O estopim foi a ala "neoconservadores em conserva", que satirizava críticos do governo.
Em resposta, parlamentares como Sóstenes Cavalcante (PL-RJ) e Rogério Marinho (PL-RN) utilizaram inteligência artificial para criar ilustrações de suas próprias famílias dentro de latas de conserva, transformando a crítica da escola em um manifesto de orgulho conservador.
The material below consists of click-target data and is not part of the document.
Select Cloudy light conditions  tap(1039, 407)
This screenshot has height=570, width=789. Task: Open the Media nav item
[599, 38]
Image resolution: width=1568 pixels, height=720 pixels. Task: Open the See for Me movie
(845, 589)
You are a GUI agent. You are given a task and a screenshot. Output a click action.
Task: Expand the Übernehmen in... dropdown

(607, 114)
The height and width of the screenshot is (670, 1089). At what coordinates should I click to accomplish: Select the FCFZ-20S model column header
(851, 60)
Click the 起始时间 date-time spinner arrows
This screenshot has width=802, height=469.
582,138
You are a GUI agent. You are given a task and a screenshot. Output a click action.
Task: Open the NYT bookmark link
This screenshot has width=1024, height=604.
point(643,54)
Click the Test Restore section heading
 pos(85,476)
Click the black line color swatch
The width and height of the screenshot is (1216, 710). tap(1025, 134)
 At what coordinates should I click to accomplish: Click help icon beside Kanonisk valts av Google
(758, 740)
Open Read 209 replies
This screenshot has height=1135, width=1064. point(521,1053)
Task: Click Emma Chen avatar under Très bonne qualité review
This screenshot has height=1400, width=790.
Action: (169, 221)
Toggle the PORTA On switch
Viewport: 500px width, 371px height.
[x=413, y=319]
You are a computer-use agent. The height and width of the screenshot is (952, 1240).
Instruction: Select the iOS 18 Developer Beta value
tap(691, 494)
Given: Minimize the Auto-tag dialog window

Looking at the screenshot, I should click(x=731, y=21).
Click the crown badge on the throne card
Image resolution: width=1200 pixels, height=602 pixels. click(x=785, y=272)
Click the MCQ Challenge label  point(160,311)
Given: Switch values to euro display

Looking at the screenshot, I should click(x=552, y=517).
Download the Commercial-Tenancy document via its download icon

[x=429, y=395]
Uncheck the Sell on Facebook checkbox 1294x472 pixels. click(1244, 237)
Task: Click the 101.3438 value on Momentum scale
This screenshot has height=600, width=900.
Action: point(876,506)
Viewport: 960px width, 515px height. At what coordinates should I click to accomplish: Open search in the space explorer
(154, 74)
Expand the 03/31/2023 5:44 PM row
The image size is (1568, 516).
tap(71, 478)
Além da mobilização digital, a oposição acionou a Procuradoria-Geral da República (PGR) contra a agremiação.
O enredo "Do alto do mulungu surge a esperança: Lula, o operário do Brasil" percorreu a trajetória do petista, desde a infância no agreste até a chegada ao Planalto, mas também incluiu tons políticos acentuados.
O desfile encenou a subida da rampa com a sociedade civil e incluiu atores interpretando figuras como o ministro Alexandre de Moraes e os ex-presidentes Dilma Rousseff, Michel Temer e Jair Bolsonaro.
Um dos carros alegóricos atacou as políticas sociais e a gestão da pandemia no governo anterior, além de fazer alusão à prisão de Lula na parte traseira.
Michelle Bolsonaro rebateu as críticas lembrando o histórico judicial de Lula, enquanto o senador Sergio Moro classificou o desfile como "abuso de poder" e comparou as cenas a regimes autoritários.
Alheio às críticas, o presidente Lula acompanhou os desfiles no Rio de Janeiro e manifestou-se nas redes sociais, afirmando sentir "muita emoção".
O Presidente chegou a descer do camarote para cumprimentar integrantes da Acadêmicos de Niterói e de outras escolas tradicionais, como Mangueira e Portela.